Bazen öyle bir cümleye rastlarız ki kitapta, o tek cümleden koca bir roman yazılabilir... Bu grup, işte o sözler için...
Dip Not: Her kitap için ya da her yazar için bir konu açıp, o kitaptan veya yazardan alıntıları ekleyebilirz. Bol konulu, bol alıntılı, boooollll paylaşımlı bir grup olması dileğimle :)
Paco Ignacio Taibo II'nin Havada Bulut (çeviri Osman Akınhay) adlı eserinden:
“Bunun üzerine aklını çelen fikri hayalinde ellerinin arasında ezdi ve parmaklarının arasından dökerek azar azar kumlara bıraktı.” (s. 14)
“Dişlerinin arasında çiğnemek için biraz nefret gerekiyordu.” (s. 40)

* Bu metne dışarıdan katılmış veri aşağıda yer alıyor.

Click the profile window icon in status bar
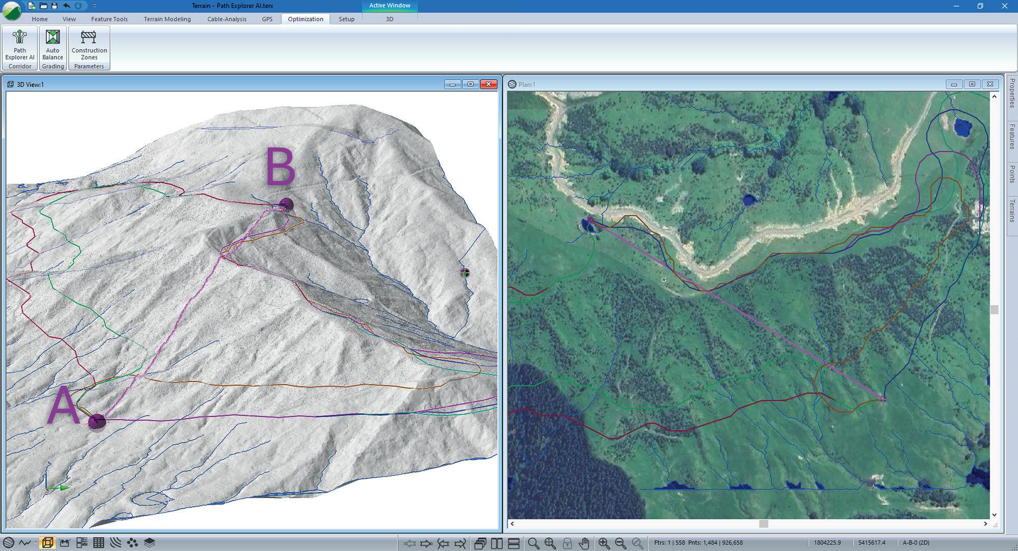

“Hector’un bilmediği, Sıçan’ın henüz yirmi yaşındayken, göze aldığı riskler ve uymaya özen gösterdiği sadakatli ilişkiler sayesinde kendisini iktidar merkezine çıkaran tehlikeli patikada mesafe almasını sağlayan bir siyasal yöntem keşfettiğiydi. Kuralların durmadan değiştiği; insanların bu uğurda derilerini değiştirdikleri, başkalarının kıçlarını öptükleri, kanunlara karşı hileler geliştirdikleri, kendilerine hareket özgürlüğü tanıyıp en iyi pazarlıklara girmenin yolunu bularak en yüksek teklifi verenin yanında yer almaktan çekinmedikleri bir tür kişisel güç biriktirdikleri bir oyunu oynamayı öğrenmişti.” (s. 57)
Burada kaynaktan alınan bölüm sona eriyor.